This year’s theme Designing Tomorrow, Disrupting Today recognizes that shaping a more just and livable world requires both radical imagination and immediate action. We live in a time of converging crises: climate collapse, widening inequality, technological acceleration, displacement, and threats to basic human rights. But within this uncertainty lies an opportunity: to use creative practice not just to respond but to reimagine and reconfigure what’s possible.
We’re seeking proposals that ask hard questions and offer hopeful, courageous interventions. What systems need to be dismantled? What futures can be co-created through art, design, and community-led experimentation? How can your work intervene in today’s broken structures while charting new paths forward?
Proposals may address issues such as abolition and restorative justice, Indigenous sovereignty, climate futures, algorithmic bias, queer and trans liberation, housing justice, collective healing, or any other area where your creative practice meets urgent social need. We welcome interdisciplinary approaches and projects at any stage of development (from early concept to community) collaborative implementation.
Whether your work lives in a gallery, the streets, the screen, or the classroom, the Impact Awards are here to help you deepen your process, connect with mentors, and make meaningful change.

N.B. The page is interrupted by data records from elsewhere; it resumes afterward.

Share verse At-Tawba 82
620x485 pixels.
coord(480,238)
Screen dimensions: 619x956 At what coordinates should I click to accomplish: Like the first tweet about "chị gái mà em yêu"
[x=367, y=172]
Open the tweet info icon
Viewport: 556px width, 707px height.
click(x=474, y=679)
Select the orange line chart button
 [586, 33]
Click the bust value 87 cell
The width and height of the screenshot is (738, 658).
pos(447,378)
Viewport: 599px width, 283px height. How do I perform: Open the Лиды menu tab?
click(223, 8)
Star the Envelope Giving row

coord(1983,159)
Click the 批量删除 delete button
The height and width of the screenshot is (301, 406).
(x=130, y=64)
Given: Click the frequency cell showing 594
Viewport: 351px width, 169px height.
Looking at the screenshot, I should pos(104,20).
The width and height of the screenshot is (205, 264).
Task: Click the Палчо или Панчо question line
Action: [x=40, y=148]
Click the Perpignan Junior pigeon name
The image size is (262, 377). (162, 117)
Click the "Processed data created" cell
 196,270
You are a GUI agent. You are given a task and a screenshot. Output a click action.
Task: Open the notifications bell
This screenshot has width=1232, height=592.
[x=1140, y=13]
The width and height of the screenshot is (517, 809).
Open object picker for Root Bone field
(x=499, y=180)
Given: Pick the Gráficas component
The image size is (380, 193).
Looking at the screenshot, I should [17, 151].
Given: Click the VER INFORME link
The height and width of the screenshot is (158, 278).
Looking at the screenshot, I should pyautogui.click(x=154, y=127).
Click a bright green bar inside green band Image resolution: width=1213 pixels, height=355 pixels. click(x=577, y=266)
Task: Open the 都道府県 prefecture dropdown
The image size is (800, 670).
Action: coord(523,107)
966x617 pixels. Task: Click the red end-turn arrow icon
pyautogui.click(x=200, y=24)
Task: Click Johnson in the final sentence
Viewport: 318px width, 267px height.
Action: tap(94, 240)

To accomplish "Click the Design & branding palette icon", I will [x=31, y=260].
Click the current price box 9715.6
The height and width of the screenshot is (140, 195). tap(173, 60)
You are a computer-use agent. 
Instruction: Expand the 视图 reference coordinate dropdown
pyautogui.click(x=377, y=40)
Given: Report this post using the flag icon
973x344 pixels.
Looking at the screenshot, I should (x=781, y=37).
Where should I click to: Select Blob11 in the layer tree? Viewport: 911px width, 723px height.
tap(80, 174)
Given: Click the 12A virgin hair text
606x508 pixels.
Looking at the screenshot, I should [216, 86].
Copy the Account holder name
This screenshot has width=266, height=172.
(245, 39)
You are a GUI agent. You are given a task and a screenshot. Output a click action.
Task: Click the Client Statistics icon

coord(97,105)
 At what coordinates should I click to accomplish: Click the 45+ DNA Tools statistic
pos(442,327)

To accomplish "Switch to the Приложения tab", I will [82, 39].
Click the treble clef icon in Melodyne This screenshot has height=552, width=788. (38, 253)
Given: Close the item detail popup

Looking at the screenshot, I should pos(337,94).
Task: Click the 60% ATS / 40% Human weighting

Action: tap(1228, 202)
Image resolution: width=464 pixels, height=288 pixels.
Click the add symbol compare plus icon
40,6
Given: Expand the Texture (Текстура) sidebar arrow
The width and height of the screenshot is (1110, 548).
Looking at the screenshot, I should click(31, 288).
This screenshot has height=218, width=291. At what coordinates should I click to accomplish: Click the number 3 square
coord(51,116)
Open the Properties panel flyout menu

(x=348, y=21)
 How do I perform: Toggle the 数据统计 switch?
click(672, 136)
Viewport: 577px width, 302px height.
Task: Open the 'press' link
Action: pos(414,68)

Let’s build the future - together, and now.
2026 Award Opportunities:
Community Impact Recipient of $10,000
Exceptional Innovator Recipient of $5,000
Outstanding Startup Recipient of $2,500
2026 Impact Awards Upcoming Events:
April 7th Impact Finalist Announced
April 10th Workshop for Finalist
April 17th Impact Juror Interviews
April 21st Impact Award Finalist Announced
Impact Awards 2025 - 2026: Application
Impact Award 2025 - 2026 Application.
Applications Open: March 18, 2026.
Applications Close: March 31, 2026.
Applications consist of:
- A 250 word project proposal.
- 3 to 5 images (mock-ups, samples, concepts) of your proposal Jpeg/pdf format Maximum file size 8.0 MB.
- An 8-10 minute (max) video presenting your project, the issues it addresses, and the anticipated outcome.
- A 24” x 36” Poster showcasing your project Jpeg/pdf format.Maximum file size 8.0 MB
Information:
2026 Impact Award Jurors:
Want Application Advice?
Email tracy.tanner@cca.edu or schedule a 1:1 via Calendly!
2026 Impact Award Finalists will be posted April 7, 2026
2025 Impact Award Information
2025 Impact Award Theme: Creative Interventions for Justice in a Changing World
The CAPL Impact Awards celebrates creativity in advocating for equality, human rights, and social justice, especially in a time when personal freedoms are at risk. With the shifting political climate surrounding the U.S. Presidential election, activism alone may not be enough to drive change. Now, more than ever, we need new, innovative ways to cultivate empathy and understanding for differences and address urgent social issues. This year, we are looking for student projects that explore these challenges through social health design, including but not limited to gender equity, LGBTQ+ inclusivity, transgender rights, disability rights, and immigrant inclusion.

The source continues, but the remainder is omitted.